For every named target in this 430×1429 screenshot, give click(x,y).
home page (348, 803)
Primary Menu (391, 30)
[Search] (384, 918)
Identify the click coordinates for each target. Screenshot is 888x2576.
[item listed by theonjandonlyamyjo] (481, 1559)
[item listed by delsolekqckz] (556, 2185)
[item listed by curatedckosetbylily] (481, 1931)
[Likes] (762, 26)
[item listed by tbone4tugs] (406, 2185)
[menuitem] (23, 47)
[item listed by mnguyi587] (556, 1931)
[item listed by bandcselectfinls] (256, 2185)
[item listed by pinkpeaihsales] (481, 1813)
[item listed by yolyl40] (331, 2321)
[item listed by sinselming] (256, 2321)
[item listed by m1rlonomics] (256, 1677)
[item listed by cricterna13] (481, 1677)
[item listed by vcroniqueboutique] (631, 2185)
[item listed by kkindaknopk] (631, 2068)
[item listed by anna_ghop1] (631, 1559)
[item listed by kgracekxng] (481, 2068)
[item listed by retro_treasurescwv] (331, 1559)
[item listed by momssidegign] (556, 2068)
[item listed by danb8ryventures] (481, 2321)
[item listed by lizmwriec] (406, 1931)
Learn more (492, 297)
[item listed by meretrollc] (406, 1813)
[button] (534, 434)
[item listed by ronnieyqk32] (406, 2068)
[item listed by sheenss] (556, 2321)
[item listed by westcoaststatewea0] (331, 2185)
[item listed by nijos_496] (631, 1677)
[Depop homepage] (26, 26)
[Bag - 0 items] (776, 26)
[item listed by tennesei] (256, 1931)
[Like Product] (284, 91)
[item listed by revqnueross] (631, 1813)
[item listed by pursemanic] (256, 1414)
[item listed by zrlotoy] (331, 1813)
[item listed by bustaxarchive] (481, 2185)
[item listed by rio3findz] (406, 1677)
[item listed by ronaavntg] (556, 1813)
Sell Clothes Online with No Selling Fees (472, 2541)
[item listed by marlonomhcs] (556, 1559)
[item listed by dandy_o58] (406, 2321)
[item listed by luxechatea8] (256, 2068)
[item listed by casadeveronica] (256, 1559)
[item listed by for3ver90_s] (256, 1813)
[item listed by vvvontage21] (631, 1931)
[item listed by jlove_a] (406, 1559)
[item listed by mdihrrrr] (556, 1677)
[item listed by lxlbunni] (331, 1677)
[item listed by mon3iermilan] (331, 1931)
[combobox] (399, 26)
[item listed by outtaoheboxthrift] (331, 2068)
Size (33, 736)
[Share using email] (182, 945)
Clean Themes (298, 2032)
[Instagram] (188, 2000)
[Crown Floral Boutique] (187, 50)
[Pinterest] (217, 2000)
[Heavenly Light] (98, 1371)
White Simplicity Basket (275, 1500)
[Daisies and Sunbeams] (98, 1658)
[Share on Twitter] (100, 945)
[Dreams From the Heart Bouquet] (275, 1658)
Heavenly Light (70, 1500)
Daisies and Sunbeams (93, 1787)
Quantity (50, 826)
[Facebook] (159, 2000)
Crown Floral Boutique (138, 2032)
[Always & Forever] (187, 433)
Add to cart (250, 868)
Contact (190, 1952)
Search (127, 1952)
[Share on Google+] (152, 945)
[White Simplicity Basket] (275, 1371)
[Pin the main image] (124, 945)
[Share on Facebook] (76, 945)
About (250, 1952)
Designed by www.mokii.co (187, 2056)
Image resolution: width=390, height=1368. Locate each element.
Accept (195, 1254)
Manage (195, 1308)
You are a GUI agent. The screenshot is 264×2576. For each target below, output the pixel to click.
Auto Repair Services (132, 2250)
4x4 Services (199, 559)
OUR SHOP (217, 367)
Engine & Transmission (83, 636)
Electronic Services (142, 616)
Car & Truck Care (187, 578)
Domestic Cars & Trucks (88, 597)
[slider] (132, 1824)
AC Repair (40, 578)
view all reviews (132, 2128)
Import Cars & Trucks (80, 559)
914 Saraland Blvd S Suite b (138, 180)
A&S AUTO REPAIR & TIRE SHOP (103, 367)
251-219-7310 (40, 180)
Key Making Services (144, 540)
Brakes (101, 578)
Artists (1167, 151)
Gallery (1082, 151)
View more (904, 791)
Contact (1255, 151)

• • •

Output the entire listing above exactly, keeping each line as it is.

For every named target in this 430×1429 screenshot, give click(x,y).
home page (348, 803)
Primary Menu (391, 30)
[Search] (384, 918)
Identify the click coordinates for each target. Screenshot is 888x2576.
[item listed by theonjandonlyamyjo] (481, 1559)
[item listed by delsolekqckz] (556, 2185)
[item listed by curatedckosetbylily] (481, 1931)
[Likes] (762, 26)
[item listed by tbone4tugs] (406, 2185)
[menuitem] (23, 47)
[item listed by mnguyi587] (556, 1931)
[item listed by bandcselectfinls] (256, 2185)
[item listed by pinkpeaihsales] (481, 1813)
[item listed by yolyl40] (331, 2321)
[item listed by sinselming] (256, 2321)
[item listed by m1rlonomics] (256, 1677)
[item listed by cricterna13] (481, 1677)
[item listed by vcroniqueboutique] (631, 2185)
[item listed by kkindaknopk] (631, 2068)
[item listed by anna_ghop1] (631, 1559)
[item listed by kgracekxng] (481, 2068)
[item listed by retro_treasurescwv] (331, 1559)
[item listed by momssidegign] (556, 2068)
[item listed by danb8ryventures] (481, 2321)
[item listed by lizmwriec] (406, 1931)
Learn more (492, 297)
[item listed by meretrollc] (406, 1813)
[button] (534, 434)
[item listed by ronnieyqk32] (406, 2068)
[item listed by sheenss] (556, 2321)
[item listed by westcoaststatewea0] (331, 2185)
[item listed by nijos_496] (631, 1677)
[Depop homepage] (26, 26)
[Bag - 0 items] (776, 26)
[item listed by tennesei] (256, 1931)
[Like Product] (284, 91)
[item listed by revqnueross] (631, 1813)
[item listed by pursemanic] (256, 1414)
[item listed by zrlotoy] (331, 1813)
[item listed by bustaxarchive] (481, 2185)
[item listed by rio3findz] (406, 1677)
[item listed by ronaavntg] (556, 1813)
Sell Clothes Online with No Selling Fees (472, 2541)
[item listed by marlonomhcs] (556, 1559)
[item listed by dandy_o58] (406, 2321)
[item listed by luxechatea8] (256, 2068)
[item listed by casadeveronica] (256, 1559)
[item listed by for3ver90_s] (256, 1813)
[item listed by vvvontage21] (631, 1931)
[item listed by jlove_a] (406, 1559)
[item listed by mdihrrrr] (556, 1677)
[item listed by lxlbunni] (331, 1677)
[item listed by mon3iermilan] (331, 1931)
[combobox] (399, 26)
[item listed by outtaoheboxthrift] (331, 2068)
Size (33, 736)
[Share using email] (182, 945)
Clean Themes (298, 2032)
[Instagram] (188, 2000)
[Crown Floral Boutique] (187, 50)
[Pinterest] (217, 2000)
[Heavenly Light] (98, 1371)
White Simplicity Basket (275, 1500)
[Daisies and Sunbeams] (98, 1658)
[Share on Twitter] (100, 945)
[Dreams From the Heart Bouquet] (275, 1658)
Heavenly Light (70, 1500)
Daisies and Sunbeams (93, 1787)
Quantity (50, 826)
[Facebook] (159, 2000)
Crown Floral Boutique (138, 2032)
[Always & Forever] (187, 433)
Add to cart (250, 868)
Contact (190, 1952)
Search (127, 1952)
[Share on Google+] (152, 945)
[White Simplicity Basket] (275, 1371)
[Pin the main image] (124, 945)
[Share on Facebook] (76, 945)
About (250, 1952)
Designed by www.mokii.co (187, 2056)
Image resolution: width=390, height=1368. Locate each element.
Accept (195, 1254)
Manage (195, 1308)
You are a GUI agent. The screenshot is 264×2576. For each target below, output the pixel to click.
Auto Repair Services (132, 2250)
4x4 Services (199, 559)
OUR SHOP (217, 367)
Engine & Transmission (83, 636)
Electronic Services (142, 616)
Car & Truck Care (187, 578)
Domestic Cars & Trucks (88, 597)
[slider] (132, 1824)
AC Repair (40, 578)
view all reviews (132, 2128)
Import Cars & Trucks (80, 559)
914 Saraland Blvd S Suite b (138, 180)
A&S AUTO REPAIR & TIRE SHOP (103, 367)
251-219-7310 (40, 180)
Key Making Services (144, 540)
Brakes (101, 578)
Artists (1167, 151)
Gallery (1082, 151)
View more (904, 791)
Contact (1255, 151)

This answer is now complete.